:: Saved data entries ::
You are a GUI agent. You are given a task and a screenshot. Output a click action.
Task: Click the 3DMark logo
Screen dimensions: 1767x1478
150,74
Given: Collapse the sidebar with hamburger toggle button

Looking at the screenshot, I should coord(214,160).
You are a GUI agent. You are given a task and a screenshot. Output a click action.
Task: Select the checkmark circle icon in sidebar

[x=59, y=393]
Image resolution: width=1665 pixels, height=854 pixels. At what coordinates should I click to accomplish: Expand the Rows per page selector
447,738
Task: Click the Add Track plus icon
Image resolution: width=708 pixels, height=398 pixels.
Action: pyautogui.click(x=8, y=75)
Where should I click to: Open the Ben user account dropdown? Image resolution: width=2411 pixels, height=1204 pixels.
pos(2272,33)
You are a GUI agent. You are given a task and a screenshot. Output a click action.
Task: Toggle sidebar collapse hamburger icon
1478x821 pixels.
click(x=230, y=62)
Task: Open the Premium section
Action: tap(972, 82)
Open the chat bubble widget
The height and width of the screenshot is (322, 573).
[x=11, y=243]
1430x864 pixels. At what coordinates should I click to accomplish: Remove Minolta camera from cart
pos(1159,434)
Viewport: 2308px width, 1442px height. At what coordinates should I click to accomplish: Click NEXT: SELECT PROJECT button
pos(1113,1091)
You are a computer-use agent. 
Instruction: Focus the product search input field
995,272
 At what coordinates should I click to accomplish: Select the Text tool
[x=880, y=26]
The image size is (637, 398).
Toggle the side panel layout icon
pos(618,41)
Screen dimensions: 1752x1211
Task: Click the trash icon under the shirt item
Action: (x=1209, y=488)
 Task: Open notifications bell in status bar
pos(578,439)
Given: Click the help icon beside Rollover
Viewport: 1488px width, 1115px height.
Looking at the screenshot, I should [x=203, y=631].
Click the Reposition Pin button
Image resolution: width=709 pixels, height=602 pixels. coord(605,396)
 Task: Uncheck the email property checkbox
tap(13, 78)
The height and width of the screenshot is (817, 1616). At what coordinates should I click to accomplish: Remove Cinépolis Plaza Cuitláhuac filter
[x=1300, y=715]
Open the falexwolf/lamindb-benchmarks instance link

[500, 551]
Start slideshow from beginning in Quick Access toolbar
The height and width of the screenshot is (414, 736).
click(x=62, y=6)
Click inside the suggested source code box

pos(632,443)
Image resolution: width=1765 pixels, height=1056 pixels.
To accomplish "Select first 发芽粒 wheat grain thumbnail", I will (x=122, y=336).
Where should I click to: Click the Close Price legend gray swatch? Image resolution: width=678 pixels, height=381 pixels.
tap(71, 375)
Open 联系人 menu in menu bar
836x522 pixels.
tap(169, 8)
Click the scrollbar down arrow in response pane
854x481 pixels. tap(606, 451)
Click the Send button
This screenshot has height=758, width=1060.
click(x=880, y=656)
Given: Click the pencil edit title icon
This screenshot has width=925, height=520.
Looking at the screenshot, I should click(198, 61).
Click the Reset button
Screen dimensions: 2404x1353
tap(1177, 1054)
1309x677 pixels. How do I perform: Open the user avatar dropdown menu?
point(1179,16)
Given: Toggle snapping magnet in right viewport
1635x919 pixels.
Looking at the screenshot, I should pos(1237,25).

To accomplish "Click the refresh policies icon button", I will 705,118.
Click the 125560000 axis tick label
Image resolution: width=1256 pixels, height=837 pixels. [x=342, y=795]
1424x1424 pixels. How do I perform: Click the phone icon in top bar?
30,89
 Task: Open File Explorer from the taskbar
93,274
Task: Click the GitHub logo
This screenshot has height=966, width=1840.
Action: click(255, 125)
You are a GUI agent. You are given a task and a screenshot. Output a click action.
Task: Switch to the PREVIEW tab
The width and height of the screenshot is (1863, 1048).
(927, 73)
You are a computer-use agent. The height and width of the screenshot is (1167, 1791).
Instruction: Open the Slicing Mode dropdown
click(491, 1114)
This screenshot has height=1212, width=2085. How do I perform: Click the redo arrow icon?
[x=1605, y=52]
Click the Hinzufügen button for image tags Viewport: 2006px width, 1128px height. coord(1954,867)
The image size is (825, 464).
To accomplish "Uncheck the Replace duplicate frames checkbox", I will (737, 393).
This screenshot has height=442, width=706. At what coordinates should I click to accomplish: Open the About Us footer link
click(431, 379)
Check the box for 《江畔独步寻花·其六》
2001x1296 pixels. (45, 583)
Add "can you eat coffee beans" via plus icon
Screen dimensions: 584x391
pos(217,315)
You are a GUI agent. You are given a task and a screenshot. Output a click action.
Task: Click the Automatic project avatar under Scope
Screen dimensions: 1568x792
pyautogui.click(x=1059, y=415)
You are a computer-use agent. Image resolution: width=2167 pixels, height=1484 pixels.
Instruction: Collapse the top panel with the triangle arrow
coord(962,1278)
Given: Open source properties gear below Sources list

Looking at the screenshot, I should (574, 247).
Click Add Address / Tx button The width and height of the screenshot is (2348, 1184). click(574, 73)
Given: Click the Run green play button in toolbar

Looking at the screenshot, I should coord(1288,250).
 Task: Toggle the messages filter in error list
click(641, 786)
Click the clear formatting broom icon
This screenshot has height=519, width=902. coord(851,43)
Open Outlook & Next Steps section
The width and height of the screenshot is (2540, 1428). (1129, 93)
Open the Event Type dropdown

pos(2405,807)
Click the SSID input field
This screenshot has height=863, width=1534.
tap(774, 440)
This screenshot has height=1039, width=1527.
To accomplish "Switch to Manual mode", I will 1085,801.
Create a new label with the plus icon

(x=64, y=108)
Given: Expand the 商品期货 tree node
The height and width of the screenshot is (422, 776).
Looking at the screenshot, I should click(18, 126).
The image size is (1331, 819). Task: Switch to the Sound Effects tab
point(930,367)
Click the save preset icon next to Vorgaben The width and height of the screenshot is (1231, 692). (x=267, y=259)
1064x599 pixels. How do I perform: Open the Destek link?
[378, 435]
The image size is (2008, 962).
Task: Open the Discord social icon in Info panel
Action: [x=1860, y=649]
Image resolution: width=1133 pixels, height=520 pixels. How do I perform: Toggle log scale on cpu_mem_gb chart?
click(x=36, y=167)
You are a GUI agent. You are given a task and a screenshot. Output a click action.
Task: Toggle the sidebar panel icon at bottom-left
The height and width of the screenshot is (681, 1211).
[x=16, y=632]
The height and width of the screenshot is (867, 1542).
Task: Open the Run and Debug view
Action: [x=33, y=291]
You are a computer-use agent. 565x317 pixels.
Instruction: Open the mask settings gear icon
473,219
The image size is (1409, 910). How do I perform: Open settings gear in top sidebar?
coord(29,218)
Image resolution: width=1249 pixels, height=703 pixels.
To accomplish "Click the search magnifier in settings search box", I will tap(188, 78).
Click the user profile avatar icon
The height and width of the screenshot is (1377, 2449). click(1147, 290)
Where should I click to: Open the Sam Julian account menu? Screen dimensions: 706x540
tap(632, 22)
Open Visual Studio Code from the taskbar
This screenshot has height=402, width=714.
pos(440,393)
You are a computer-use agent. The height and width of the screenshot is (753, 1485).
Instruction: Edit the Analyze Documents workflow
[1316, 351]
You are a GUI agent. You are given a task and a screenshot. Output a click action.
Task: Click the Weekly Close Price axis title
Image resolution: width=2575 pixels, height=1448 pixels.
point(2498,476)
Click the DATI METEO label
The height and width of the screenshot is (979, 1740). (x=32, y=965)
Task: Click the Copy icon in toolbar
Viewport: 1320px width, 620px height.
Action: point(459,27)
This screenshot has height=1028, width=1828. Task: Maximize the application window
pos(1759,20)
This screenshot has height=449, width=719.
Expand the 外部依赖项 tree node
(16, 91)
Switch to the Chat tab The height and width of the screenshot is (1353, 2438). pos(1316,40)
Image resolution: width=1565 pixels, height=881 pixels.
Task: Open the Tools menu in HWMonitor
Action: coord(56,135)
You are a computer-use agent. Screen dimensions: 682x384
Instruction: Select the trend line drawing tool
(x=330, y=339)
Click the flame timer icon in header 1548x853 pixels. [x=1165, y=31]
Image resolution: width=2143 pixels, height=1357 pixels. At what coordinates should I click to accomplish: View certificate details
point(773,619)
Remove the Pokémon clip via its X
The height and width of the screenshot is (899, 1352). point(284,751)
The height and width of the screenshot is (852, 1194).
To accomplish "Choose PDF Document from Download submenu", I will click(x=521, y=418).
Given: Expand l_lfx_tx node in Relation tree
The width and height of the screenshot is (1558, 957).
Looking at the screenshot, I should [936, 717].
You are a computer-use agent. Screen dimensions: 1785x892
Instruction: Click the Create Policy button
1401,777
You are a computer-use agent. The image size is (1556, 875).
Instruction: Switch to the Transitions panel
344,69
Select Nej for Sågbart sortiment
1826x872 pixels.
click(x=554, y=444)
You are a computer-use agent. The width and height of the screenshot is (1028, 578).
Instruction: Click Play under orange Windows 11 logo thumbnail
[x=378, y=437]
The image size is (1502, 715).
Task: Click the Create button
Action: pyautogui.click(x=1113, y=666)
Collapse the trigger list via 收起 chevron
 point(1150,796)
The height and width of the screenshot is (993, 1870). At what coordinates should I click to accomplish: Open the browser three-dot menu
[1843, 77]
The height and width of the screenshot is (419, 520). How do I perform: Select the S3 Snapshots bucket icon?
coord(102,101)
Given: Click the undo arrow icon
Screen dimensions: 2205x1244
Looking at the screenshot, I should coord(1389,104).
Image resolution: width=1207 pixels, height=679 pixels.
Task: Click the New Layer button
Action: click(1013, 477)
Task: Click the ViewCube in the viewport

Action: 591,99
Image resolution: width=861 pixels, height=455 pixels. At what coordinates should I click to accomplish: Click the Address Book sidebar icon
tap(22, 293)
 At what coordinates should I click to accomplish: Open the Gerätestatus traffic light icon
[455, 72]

:: WORK TO BE COMPLETED ::
Your answer must be the lines above from the one containing "Instruction: Select the" to the one containing "You are a computer-use agent. The image", both included, restated word for word.

:: COMPLETED TASK ::
Instruction: Select the trend line drawing tool
(x=330, y=339)
Click the flame timer icon in header 1548x853 pixels. [x=1165, y=31]
Image resolution: width=2143 pixels, height=1357 pixels. At what coordinates should I click to accomplish: View certificate details
point(773,619)
Remove the Pokémon clip via its X
The height and width of the screenshot is (899, 1352). point(284,751)
The height and width of the screenshot is (852, 1194).
To accomplish "Choose PDF Document from Download submenu", I will click(x=521, y=418).
Given: Expand l_lfx_tx node in Relation tree
The width and height of the screenshot is (1558, 957).
Looking at the screenshot, I should [936, 717].
You are a computer-use agent. Screen dimensions: 1785x892
Instruction: Click the Create Policy button
1401,777
You are a computer-use agent. The image size is (1556, 875).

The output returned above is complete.